# WHAT THIS TASK INVOLVES
Beginning with the line that contains "Click the 确定卸载 confirm button" and ending with the line that contains "Viewport: 1024px width, 643px", reproduce the lines of the entries below exactly, omitting pictures.

*** Opening LISTED ENTRIES ***

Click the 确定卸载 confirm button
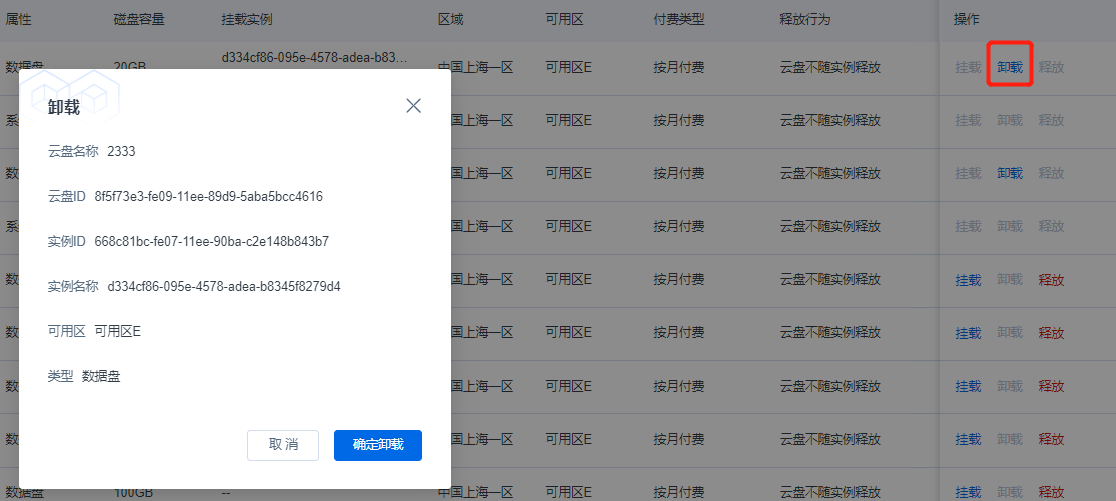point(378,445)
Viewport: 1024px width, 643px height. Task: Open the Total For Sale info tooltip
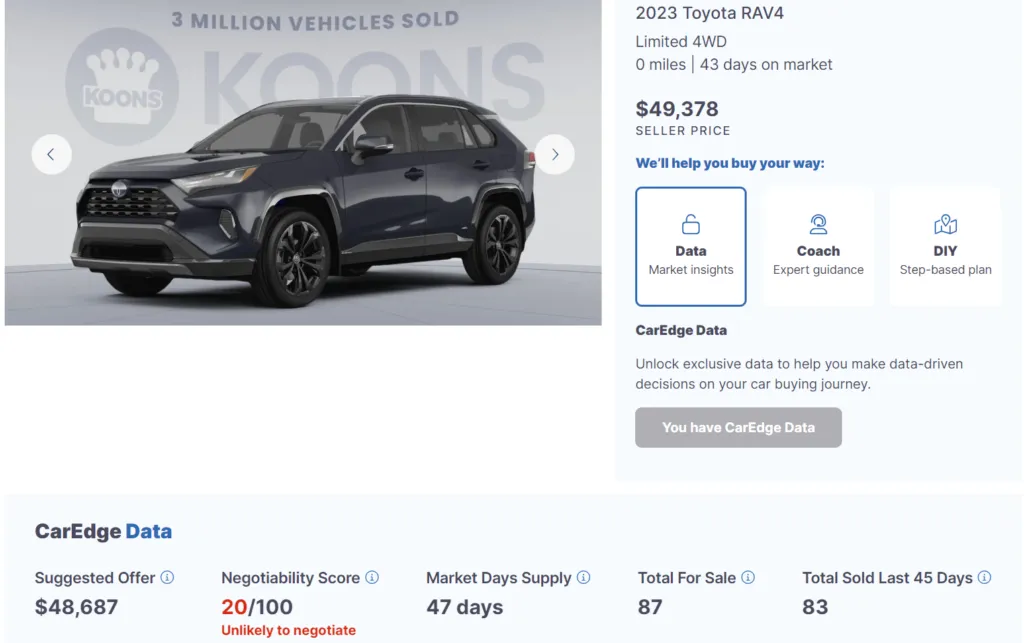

*** Closing LISTED ENTRIES ***
*** Opening LISTED ENTRIES ***

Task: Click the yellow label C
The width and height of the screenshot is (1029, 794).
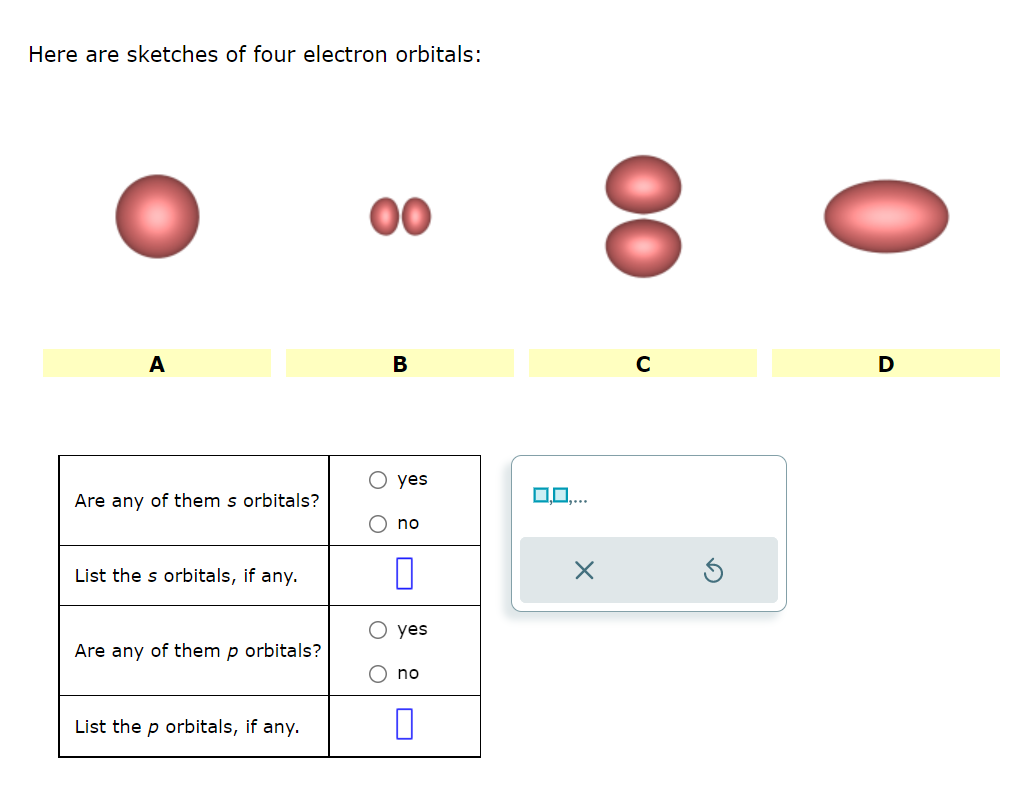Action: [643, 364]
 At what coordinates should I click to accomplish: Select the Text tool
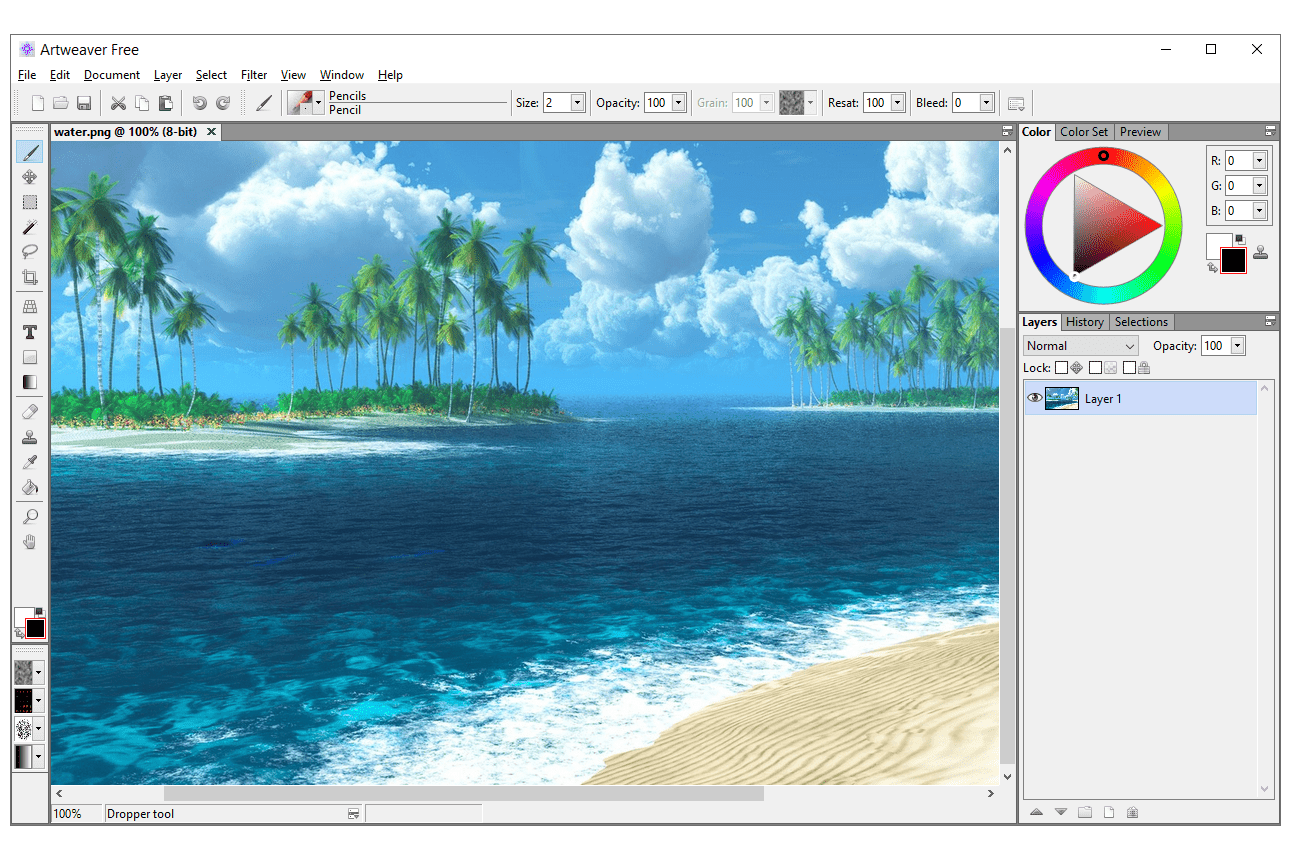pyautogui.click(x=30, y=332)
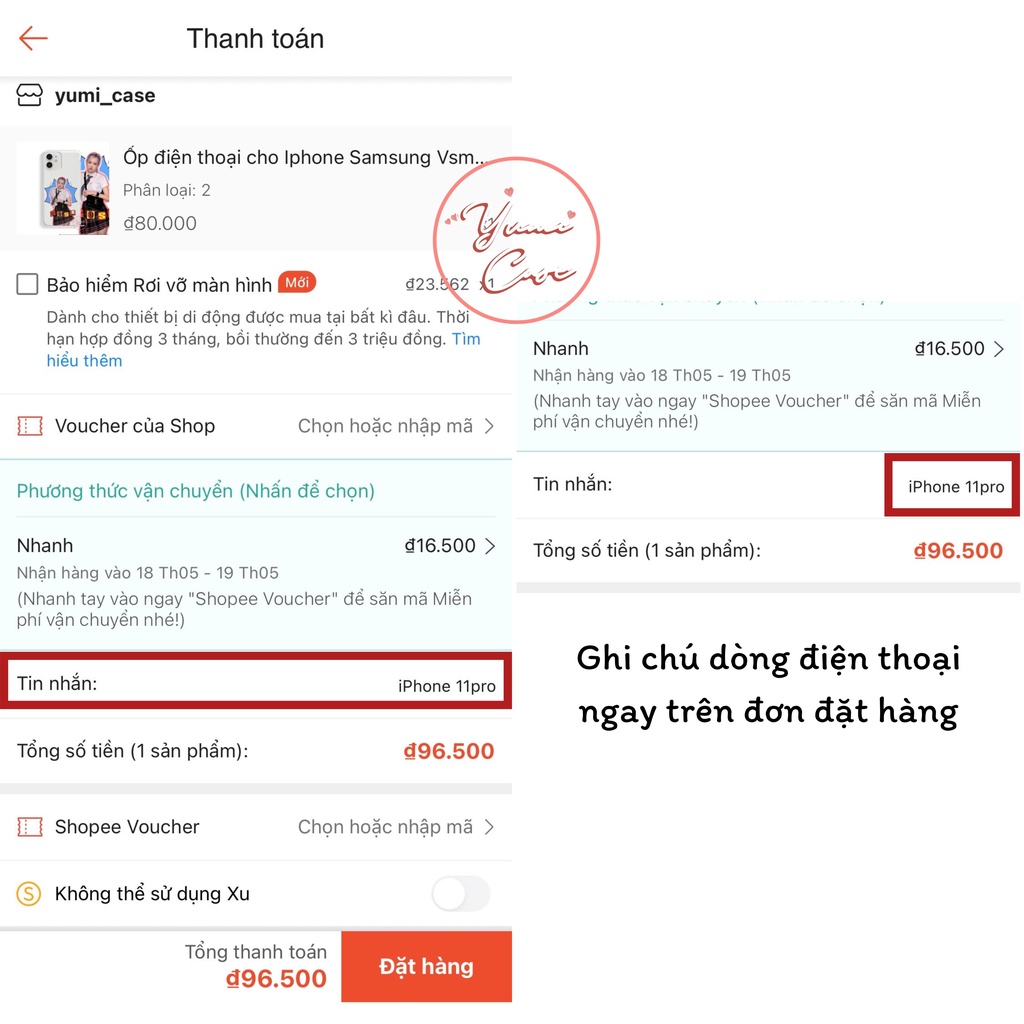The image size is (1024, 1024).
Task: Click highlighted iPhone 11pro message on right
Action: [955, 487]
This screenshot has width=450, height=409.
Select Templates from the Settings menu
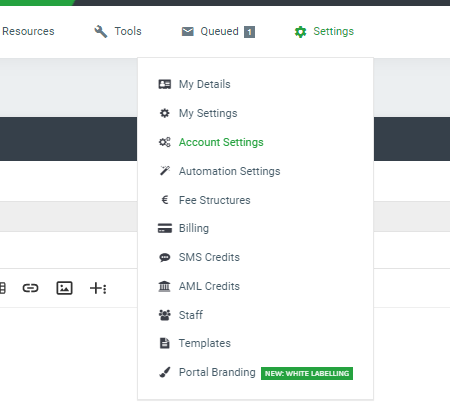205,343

*** Closing LISTED ENTRIES ***

# RESPONSE
Click the 确定卸载 confirm button
point(378,445)
Viewport: 1024px width, 643px height. Task: Open the Total For Sale info tooltip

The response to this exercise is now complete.